Rodillas valgas o piernas en 'x', una deformidad que hace que se toquen al andar

Rodillas valgas
Rodillas valgas - GETTY - Archivo

   MADRID, 16 Sep. (EUROPA PRESS) -

   La rodilla valga es una deformidad de las rodillas en el plano frontal que origina un acercamiento entre las rodillas y una separación de los tobillos. También se llaman piernas en X. Se produce cuando los ligamentos laterales de la rodilla se van volviendo débiles y no permiten la movilidad normal de la rodilla para caminar o realizar actividades físicas.

   Así lo explica durante una entrevista con Infosalus el doctor Rodrigo García Crespo, especialista en Traumatología y Cirugía Ortopédica de la Unidad de Rodilla del Hospital Clínico San Carlos de Madrid, quien determina que concretamente hay dos tipos de causas que pueden dar lugar a esta patología:

   1.- Las primeras se llaman idiopáticas o primarias y se deben a alteraciones desde el nacimiento que provocan un fallo progresivo en los ligamentos o en la estructura ósea de la rodilla.

   2.- Hay un segundo grupo de causas secundarias a enfermedades de los huesos o a traumatismos, y que producen una deformidad progresiva de la rodilla por insuficiencia de los ligamentos laterales para estabilizar la rodilla.

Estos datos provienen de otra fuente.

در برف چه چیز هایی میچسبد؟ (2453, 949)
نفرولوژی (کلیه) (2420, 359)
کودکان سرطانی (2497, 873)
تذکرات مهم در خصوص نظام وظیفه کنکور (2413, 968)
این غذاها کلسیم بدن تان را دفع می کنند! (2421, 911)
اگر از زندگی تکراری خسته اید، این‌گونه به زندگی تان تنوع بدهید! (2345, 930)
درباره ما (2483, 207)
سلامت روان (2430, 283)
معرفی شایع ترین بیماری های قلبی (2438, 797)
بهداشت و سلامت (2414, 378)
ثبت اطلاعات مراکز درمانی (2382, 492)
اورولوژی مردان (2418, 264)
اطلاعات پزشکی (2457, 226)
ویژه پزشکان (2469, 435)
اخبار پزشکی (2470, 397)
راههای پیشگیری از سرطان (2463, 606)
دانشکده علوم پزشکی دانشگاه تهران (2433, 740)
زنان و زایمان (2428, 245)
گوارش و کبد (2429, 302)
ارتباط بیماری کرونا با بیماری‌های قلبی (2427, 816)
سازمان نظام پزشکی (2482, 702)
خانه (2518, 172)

   Según reconoce el profesor asociado de la Facultad de Medicina de la Universidad Complutense de Madrid y miembro de la Sociedad Española de Cirugía Ortopédica y Traumatología (SECOT), durante el crecimiento es la deformidad más frecuente en el niño y en los adolescentes; mientras que en la edad adulta señala que es menos frecuente que las rodillas en varo (arqueadas hacia afuera). "Aproximadamente un 20% de la población adulta puede tener rodilla en valgo", precisa el doctor García Crespo.

EL PELIGRO DE LA RODILLA VALGA

   El también miembro de la Sociedad Española de Rodilla (SEROD) subraya que entre los ocho y los 10 años el valgo que se considera fisiológico debe estar corregido. "A partir de esa edad, la deformidad en valgo puede provocar fallos de repetición en la rodilla por inestabilidad de los ligamentos, o bien alteraciones en las articulaciones del tobillo, cadera o columna, debido a una mala marcha por la deformidad en valgo. Junto a la inestabilidad, la deformidad provoca un desgaste en la articulación que origina dolor, y precisa la toma de analgésicos antiinflamatorios para su tratamiento", recuerda.

   El traumatólogo del Hospital Clínico San Carlos indica que, para su tratamiento o corrección, en las fases iniciales o leves se puede intentar realizar una corrección con plantillas o cuñas en los zapatos, con el objetivo de intentar corregir el eje de la extremidad.

   "Si la deformidad progresa, y se produce inestabilidad por el fallo de los ligamentos de la rodilla, se pueden utilizar ortesis que estabilicen la rodilla con unas barras laterales. En casos más avanzados, y dependiendo de la edad de la persona, la cirugía es una solución para corregir esta deformidad", agrega el especialista en rodilla.

   En las personas más jóvenes, dice que también se realizan cirugías para corregir la deformidad en valgo, y se pueden realizar osteotomías (cortes) en el fémur o la tibia para corregir la angulación.

   En cambio, ya en las personas de mayor edad y que presentan fallos constantes por la inestabilidad, el doctor Rodrigo Crespo resalta que suelen emplearse prótesis de rodillas especiales para asegurar que éstas no fallen al no haber ligamentos laterales fuertes.

   En cuanto al pronóstico, desde la Biblioteca Nacional de Medicina de los Estados Unidos celebran que los niños normalmente superan las rodillas valgas con la edad y sin tratamiento, a menos que esto sea causado por una enfermedad. "Si se requiere de cirugía, los resultados a menudo son buenos", remarca la entidad.